Assamese students in Delhi not interested in packing their bags

August 17, 2012 10:20 am | Updated November 16, 2021 11:14 pm IST - NEW DELHI:

The front-page newspaper stories and telling pictures of thousands of panic-stricken people from the northeast fleeing Bangalore after widespread rumours of violence targeting them might have made the average reader uneasy. However, Assamese students in the Capital acknowledged that though they were worried about the situation in Bangalore, they were not interested in packing their bags. They genuinely believed that Delhi would never be like other cities only because “there are too many of us here”.

“I have been here for years now. I did my schooling here, went to college here in Delhi University and now I am doing my M. Phil here. I have never in all the years that I’ve spent in the Capital been threatened because of my race. I think Delhi will never be like the other cities. There are too many people from the northeast here for us to ever feel threatened,” said Rimon, an M. Phil student from Jawaharlal Nehru University.

College students in closed campuses like JNU admitted that they were completely secure inside the campus but that it was a different story on the Capital’s streets. “We have a forum for northeast students here and had a meeting this morning to discuss these issues and are planning a march on the campus in support of the victims of ethnic violence. This campus is very sensitive and nasty things do not happen here to us, but my friends living outside the campus have a very different story to tell,” said Meenakshi, a Ph.D. student in JNU.

She said her friends staying in rented accommodation and as paying guests had people knocking at their doors in the middle of the night, racial comments while walking the streets and other such nasty experiences.

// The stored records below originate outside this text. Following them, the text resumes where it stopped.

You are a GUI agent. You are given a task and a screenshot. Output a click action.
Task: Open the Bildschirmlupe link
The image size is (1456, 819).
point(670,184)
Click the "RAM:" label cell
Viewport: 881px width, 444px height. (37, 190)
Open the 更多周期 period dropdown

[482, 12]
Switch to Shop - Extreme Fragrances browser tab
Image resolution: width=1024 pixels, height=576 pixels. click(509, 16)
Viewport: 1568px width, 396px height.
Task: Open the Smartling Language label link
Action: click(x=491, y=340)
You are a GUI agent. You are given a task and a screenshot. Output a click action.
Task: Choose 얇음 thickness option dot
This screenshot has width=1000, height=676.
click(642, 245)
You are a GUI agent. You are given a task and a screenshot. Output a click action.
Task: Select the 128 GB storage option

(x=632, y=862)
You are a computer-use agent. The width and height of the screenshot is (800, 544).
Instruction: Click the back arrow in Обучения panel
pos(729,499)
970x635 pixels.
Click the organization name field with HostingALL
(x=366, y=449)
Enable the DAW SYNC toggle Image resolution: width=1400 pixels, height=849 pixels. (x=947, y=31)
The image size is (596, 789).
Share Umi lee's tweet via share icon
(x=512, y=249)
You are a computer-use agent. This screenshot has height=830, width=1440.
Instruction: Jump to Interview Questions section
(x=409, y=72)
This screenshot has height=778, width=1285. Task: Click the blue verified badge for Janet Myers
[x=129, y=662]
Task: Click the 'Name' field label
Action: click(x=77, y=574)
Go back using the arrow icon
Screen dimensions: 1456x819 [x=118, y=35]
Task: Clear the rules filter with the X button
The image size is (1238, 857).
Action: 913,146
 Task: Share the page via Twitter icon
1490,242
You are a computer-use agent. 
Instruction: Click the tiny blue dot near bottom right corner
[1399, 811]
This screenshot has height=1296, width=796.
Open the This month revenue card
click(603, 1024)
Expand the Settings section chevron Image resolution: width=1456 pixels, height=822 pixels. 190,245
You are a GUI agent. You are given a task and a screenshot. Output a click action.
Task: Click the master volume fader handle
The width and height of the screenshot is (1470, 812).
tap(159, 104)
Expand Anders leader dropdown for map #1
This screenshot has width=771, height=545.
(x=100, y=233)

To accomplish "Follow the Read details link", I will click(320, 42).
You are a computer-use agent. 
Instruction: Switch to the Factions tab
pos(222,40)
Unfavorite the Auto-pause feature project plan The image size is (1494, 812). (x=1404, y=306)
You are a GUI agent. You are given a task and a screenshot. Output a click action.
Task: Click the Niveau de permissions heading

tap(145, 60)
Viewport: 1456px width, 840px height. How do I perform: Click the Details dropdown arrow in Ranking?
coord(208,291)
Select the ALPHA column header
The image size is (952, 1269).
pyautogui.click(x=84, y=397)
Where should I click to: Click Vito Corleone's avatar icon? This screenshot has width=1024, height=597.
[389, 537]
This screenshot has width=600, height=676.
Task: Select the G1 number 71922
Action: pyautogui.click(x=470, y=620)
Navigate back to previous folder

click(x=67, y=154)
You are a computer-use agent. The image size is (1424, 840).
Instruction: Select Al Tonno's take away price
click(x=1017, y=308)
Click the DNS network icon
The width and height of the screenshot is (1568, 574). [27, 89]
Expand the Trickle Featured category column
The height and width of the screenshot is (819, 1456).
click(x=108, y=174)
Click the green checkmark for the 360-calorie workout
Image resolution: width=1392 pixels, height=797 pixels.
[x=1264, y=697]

Her sentiments were echoed by Pallavi, another Ph. D student from JNU who admitted that all the Assamese people she knew were usually on edge in the Capital because they had “heard of so many nasty incidents”.

But that Delhi could never be like other cities because of its cosmopolitan nature, in which most people were made up of migrants from other States.

However, there are still many who are genuinely apprehensive.

“Right now Delhi is calm, but I am afraid that the same thing that happened in Mumbai can happen here too. My friends have all left the city for the time being and will come back once everything gets settle down. We are all frightened,” said Seenam Sharda Devi, a civil services aspirant living in Ber Sarai.

“I am in Delhi for a while now but my family is in constant fear and after witnessing the scenario at Bangalore and Mumbai, they want me to come back till everything settles down,” said Triveni, a Delhi University student.